I'm trying to figure out how best to solve the following problem: I have a
database with two tables, Projects and Steps, that I want to read into a
dataset. Projects contain Steps, so I will create a data relation between
the two tables. Here's the twist: When I fill the dataset, I don't want to
retrieve all Projects. I only want the Projects that are owned by a
particular person, those that have a particular OwnerID value.

I can fill both tables into my dataset with no filtering, then create the
data relation I need. But if I filter the Projects table on its OwnerID
field when I read it from the database, then the Steps table will contain
Steps that don't correspond to Projects, which will cause a referential
integrity error (I think). So, that leaves me with a couple of options:

-- First, I could load the dataset without filtering, set the data relation,
then create a data view that filters the dataset on the Project table's
OwnerID field.

-- Or, I could add an OwnerID field to the Steps table in the database, so
that I can filter both tables on the OwnerID field when I read them from the
database.

Here is my question: Is one of these approaches clearly better than the
other? Or is there a third approach that I haven't thought of, which works
better than either of these options?

Thanks in advance for your help.

David Veeneman
Foresight Systems
 
David said:
Or, I could add an OwnerID field to the Steps table in the
database, so that I can filter both tables on the OwnerID field when I
read them from the database.

Why? That would be very un-relational and un-normalized. :)
Or is there a third approach that I haven't thought of,
which works better than either of these options?

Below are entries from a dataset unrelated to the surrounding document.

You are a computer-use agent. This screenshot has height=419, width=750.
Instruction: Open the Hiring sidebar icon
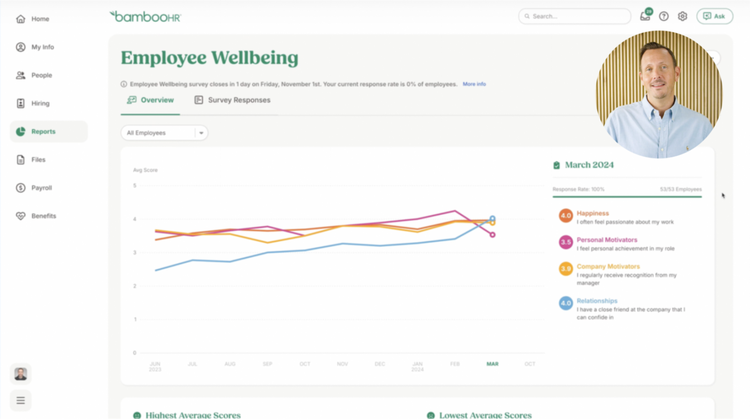[21, 103]
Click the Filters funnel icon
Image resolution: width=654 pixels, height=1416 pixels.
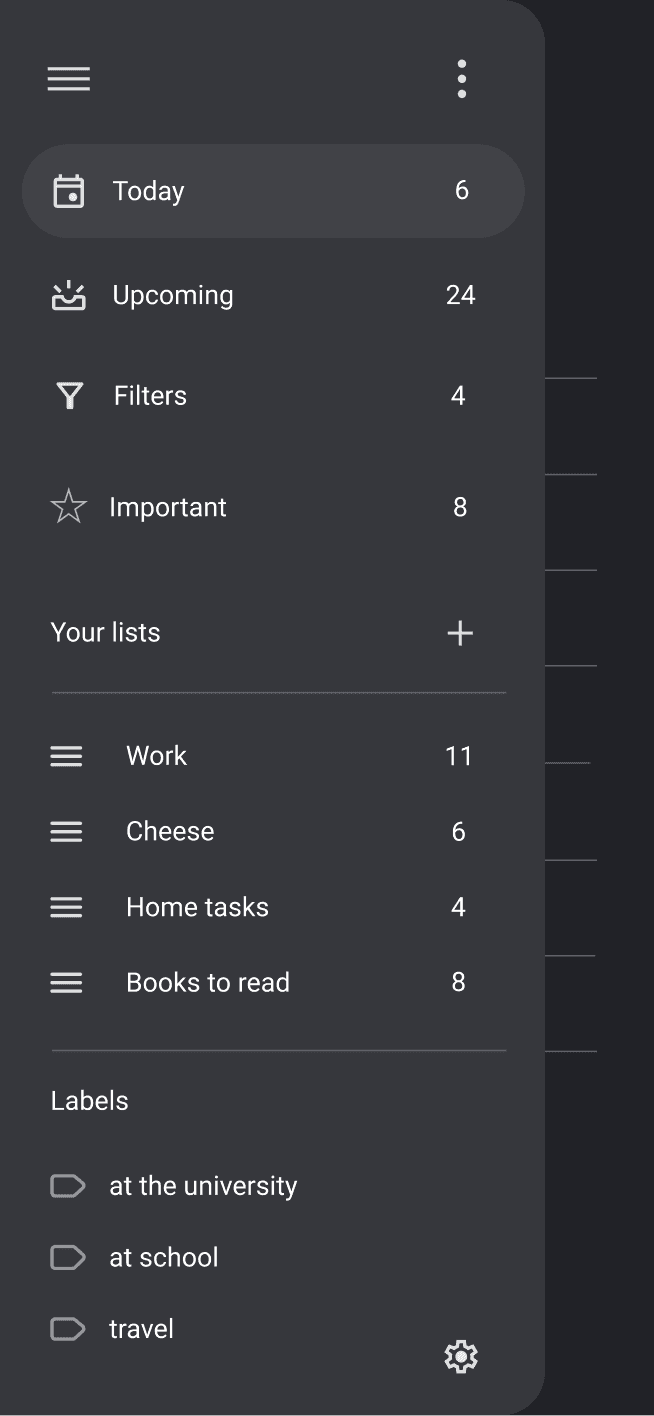click(69, 396)
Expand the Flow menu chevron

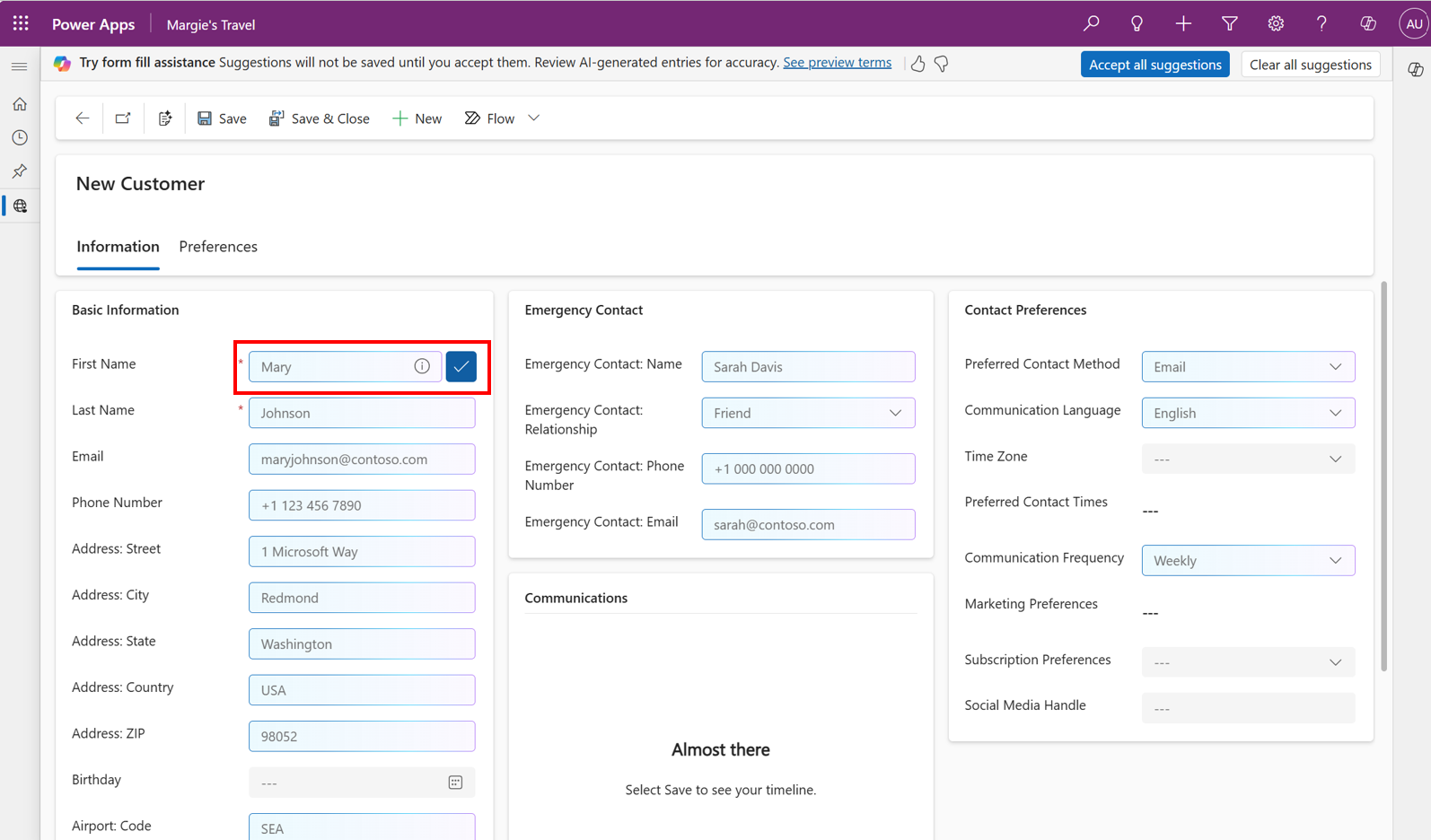pos(533,118)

I'd imagine your Steps already have the ProjectID as a foreign key. You can
very simply join your steps to Projects and filter results on
Projects.OwnerID. There's no need to duplicate anything.

Your query would look roughly like:

SELECT Steps.ID, Steps.Column1, Steps.Column2, Steps.AndSoForth
FROM Steps
JOIN Projects ON Projects.ID = Steps.ProjectID
WHERE Projects.OwnerID = @MyOwnerID

All you need to do is make sure you use the same criteria here as you did
for selecting from the parent table.